3. What This Means for Leadership, Attunement & Emotional Intelligence
As an executive coach working at the intersection of neuroscience, leadership and relational development, you’ll recognise powerful parallels:
- Relationship visibility = Professional narrative.
- Attunement becomes central.
- Autonomy + connection = leadership sweet‑spot.
- Visibility does not equal value.
- Cultural identity is shifting.
4. Practical Coaching Strategies for Executives
Here’s how you can apply these insights to your leadership and relational landscape:
- Assess your visibility narrative.
- Cultivate attunement as relational currency.
- Value autonomy + alliance.
- Shift from broadcasting to sharing.
- Reframe viewpoints on identity and success.
- Design for depth over display.
5. The Underlying Neuroscience & Psychology
From a neuroscience‑informed perspective:
- Attunement stimulates neural circuits for trust via oxytocin, down‑regulates cortisol, engages the vagal nerve for co‑regulation.
- Performance‑driven relational displays activate dopamine and reward circuits but can also trigger social comparison and threat circuits.
- Autonomy + connection aligns with optimal functioning: the prefrontal cortex governs self‑regulation and future‑focus, while limbic systems engage deep connection.
- Cultural scripts around identity are internalised heuristics from earlier decades. The new shift frees the executive brain for better resource allocation.
6. Bold Call to Rise
So where does this leave you? It leaves you at a turning point. The script that said “you succeed when you’re partnered, posted, rooted in a standard identity” is rewriting itself. For you, as a leader, coach, changemaker, the opportunity is to stand in your own relational sovereignty , anchored by attunement, elevated by emotional presence, not defined by status markers.
You don’t have to display your partnerships or your titles to prove your worth.
Your leadership emerges when you bring the same depth and relational intelligence you inspire in others into your own life. When you attune, you lead. When you choose presence over posture, you influence. When you rewrite your narrative, you elevate the field.
6. Ten Ways Men Can Add Value (So They’re Not “Embarrassing”)
Vogue’s viral question opened a deeper cultural dialogue, not about men being obsolete, but about the absence of emotional and relational value in many dynamics. Neuroscience shows that emotional attunement, not dominance, predicts both relational and professional success. Here are ten evidence-based ways men can elevate the dynamic, in love, leadership, and life:
- Be emotionally attuned. Listen without defensiveness. Attunement activates empathy circuits and lowers cortisol in both partners.

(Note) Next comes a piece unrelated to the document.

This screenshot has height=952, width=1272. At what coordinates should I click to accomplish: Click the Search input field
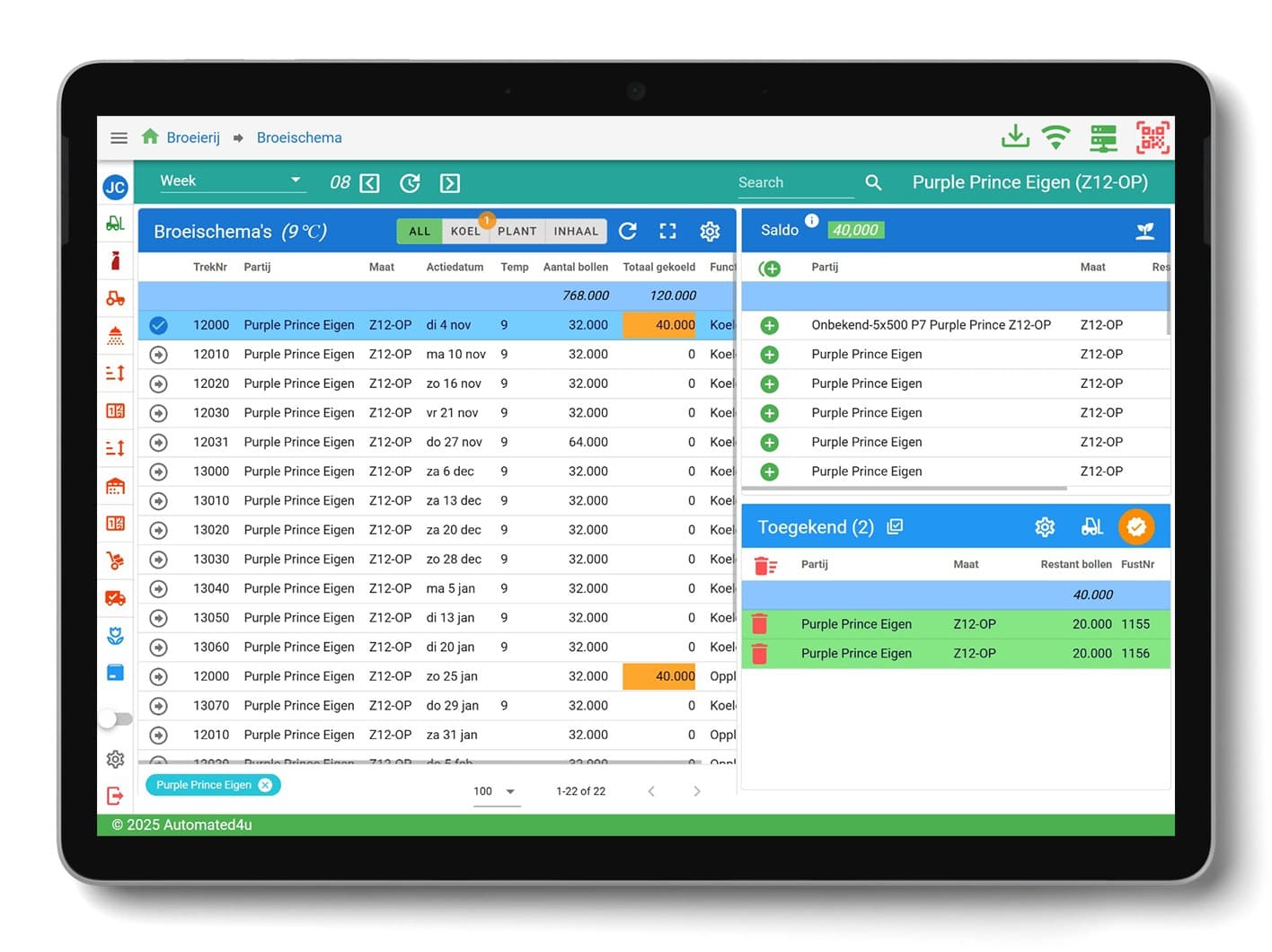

- Regulate your nervous system. Emotional regulation signals safety and builds trust, the foundation of influence and intimacy.
- Lead with purpose, not ego. Leadership rooted in vision and service activates dopamine motivation networks without triggering control dynamics.
- Practice accountability. Admitting mistakes activates humility pathways in the prefrontal cortex and strengthens relational credibility.
- Be consistent, not performative. Reliability cues safety and predictability, calming the amygdala and promoting long-term connection.
- Support her ambition. Research shows men who champion their partner’s goals increase oxytocin and mutual satisfaction.
- Communicate with clarity and empathy. Replace intellectual debate with emotional literacy, it deepens resonance and collaboration.
- Stay curious about her inner world. Curiosity engages the brain’s default mode network, enhancing empathy and connection.
- Embody integrity. Consistency between words and actions reduces cognitive dissonance and increases perceived trustworthiness.
- Cultivate presence. Presence, full, attuned attention, is the rarest form of leadership and love. It says, I’m here, I see you, I value you.